[What to work on]
Apart from the images, reproduce every record word for word.

Data extract START

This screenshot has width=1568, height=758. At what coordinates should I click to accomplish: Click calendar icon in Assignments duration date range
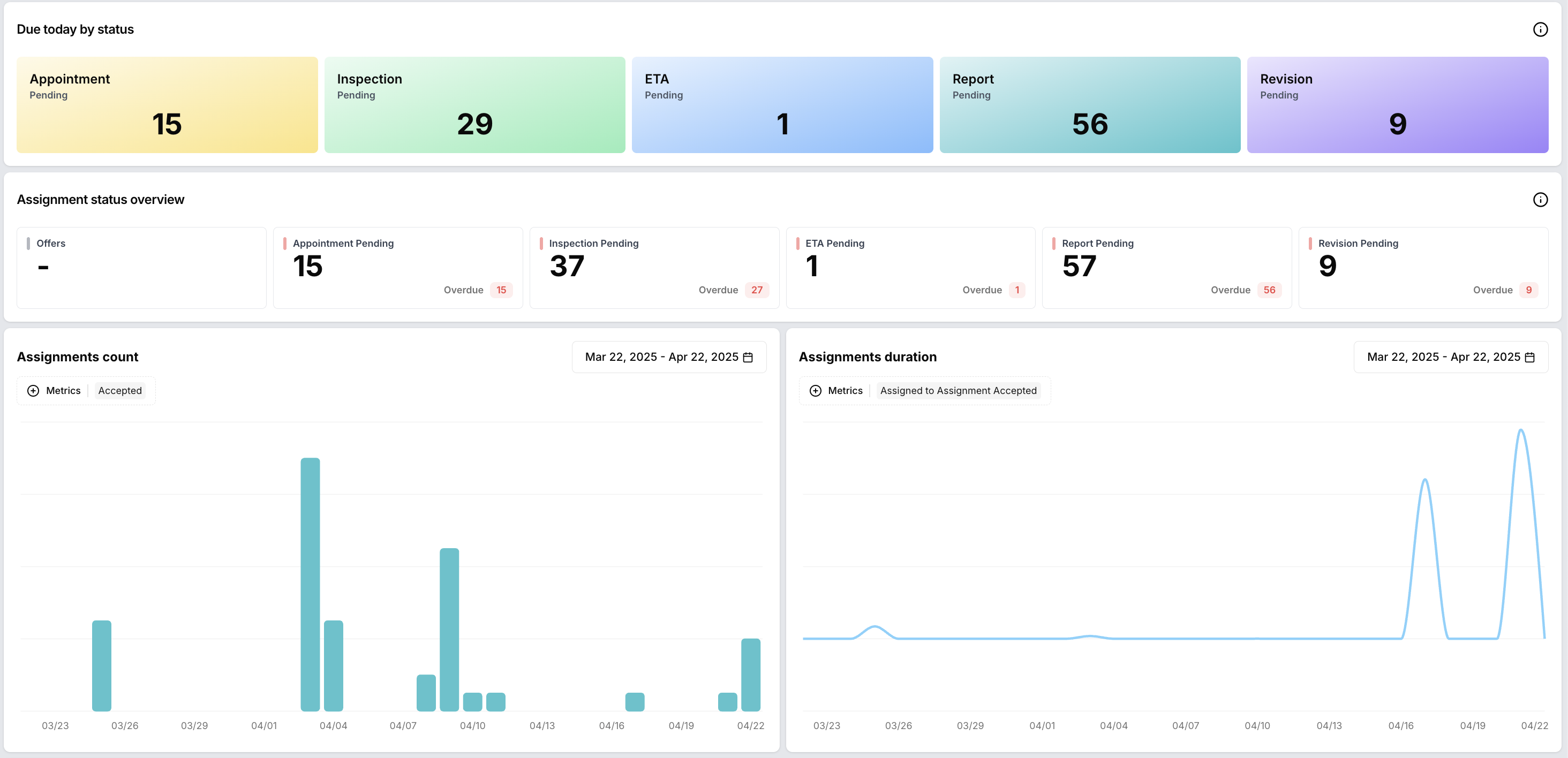tap(1529, 357)
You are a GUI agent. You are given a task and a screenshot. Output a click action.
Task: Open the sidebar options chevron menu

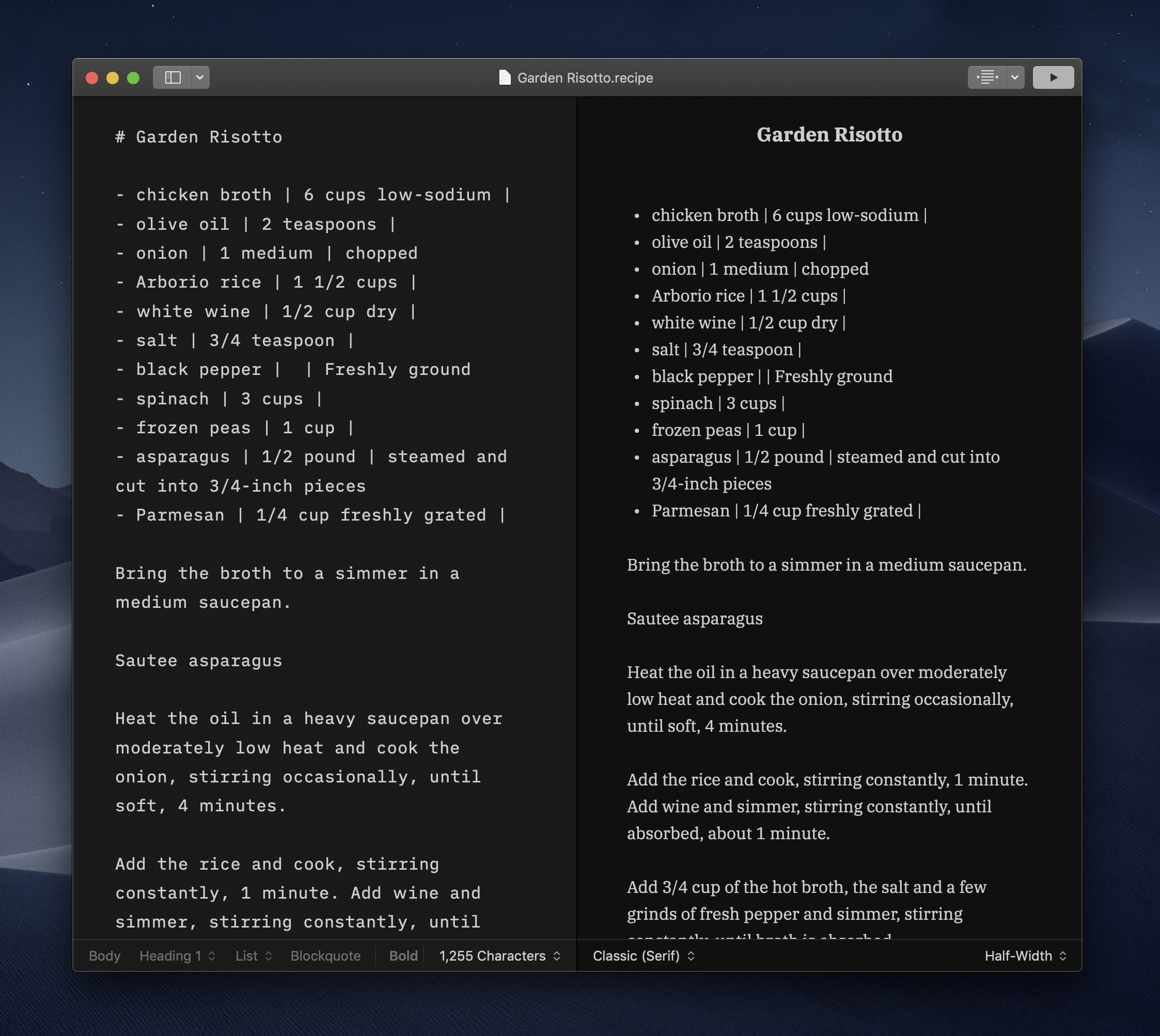(200, 77)
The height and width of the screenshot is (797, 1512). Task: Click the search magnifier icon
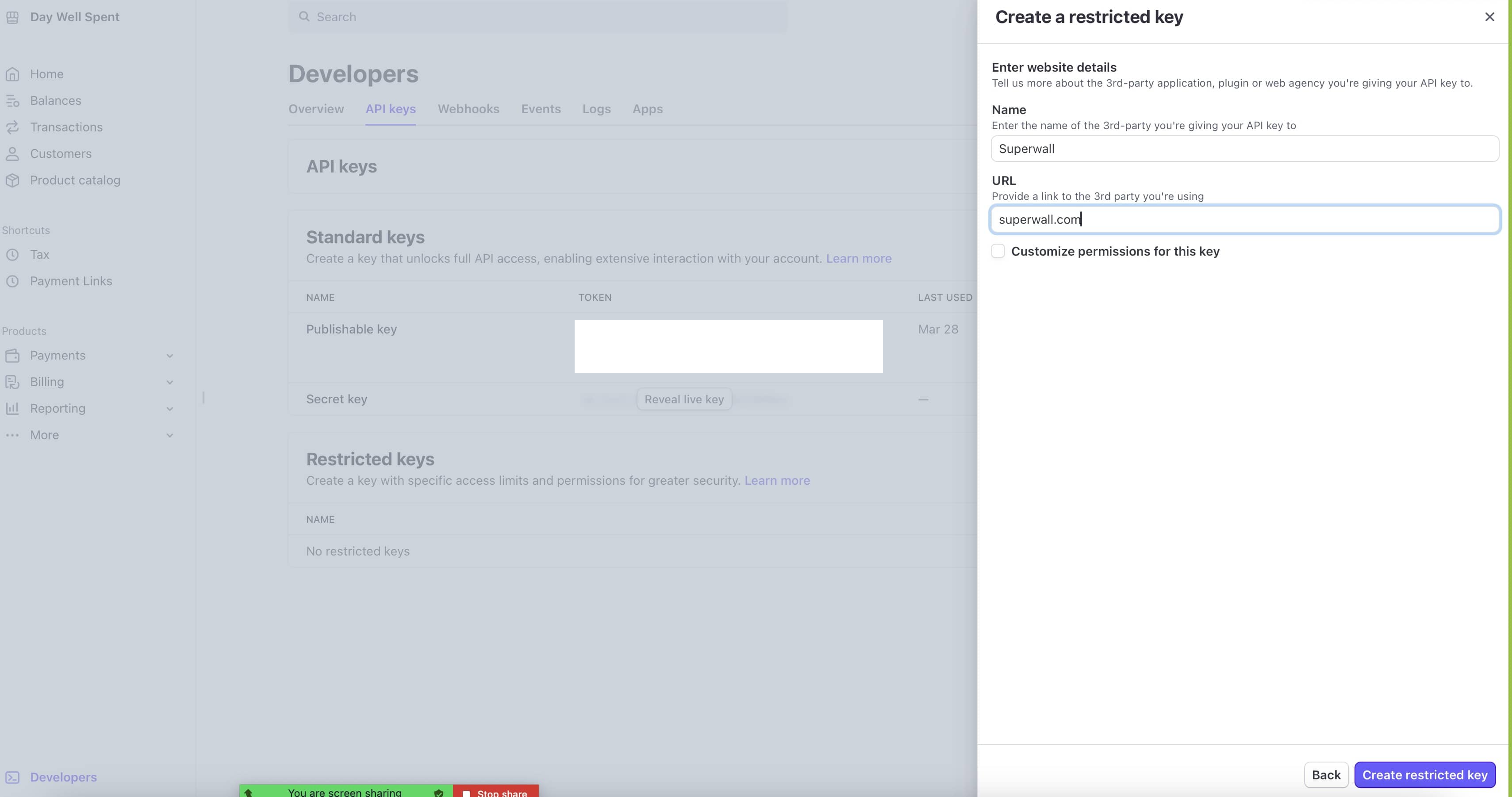pos(304,17)
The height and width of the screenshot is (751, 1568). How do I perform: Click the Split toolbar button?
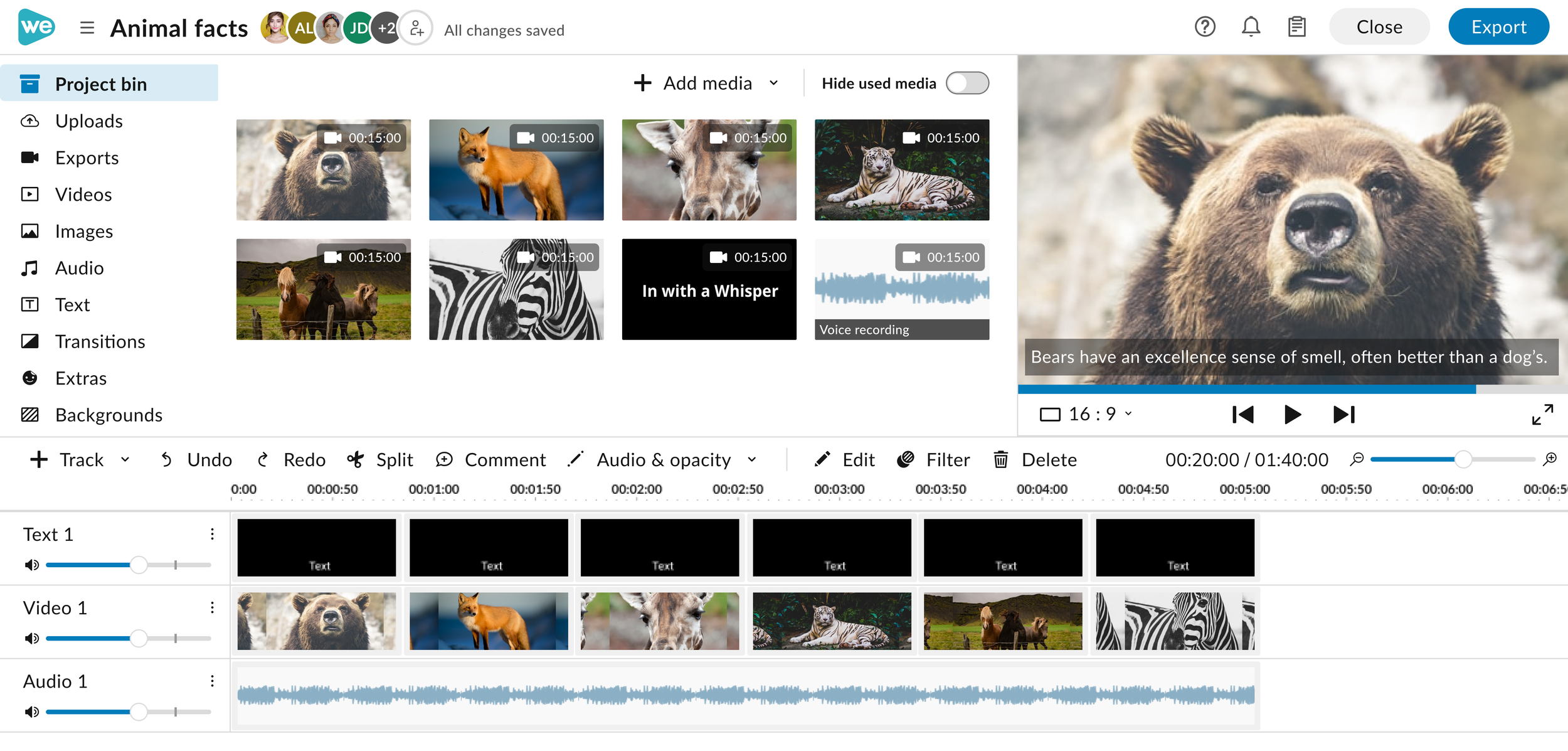tap(380, 460)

Data extract END

[Problem solution]
This screenshot has width=1568, height=758. At what coordinates should I click to accomplish: Click calendar icon in Assignments duration date range
tap(1529, 357)
You are a GUI agent. You are given a task and a screenshot. Output a click action.
Task: Open the sidebar options chevron menu

(200, 77)
The height and width of the screenshot is (797, 1512). Task: Click the search magnifier icon
pos(304,17)
The height and width of the screenshot is (751, 1568). How do I perform: Click the Split toolbar button?
tap(380, 460)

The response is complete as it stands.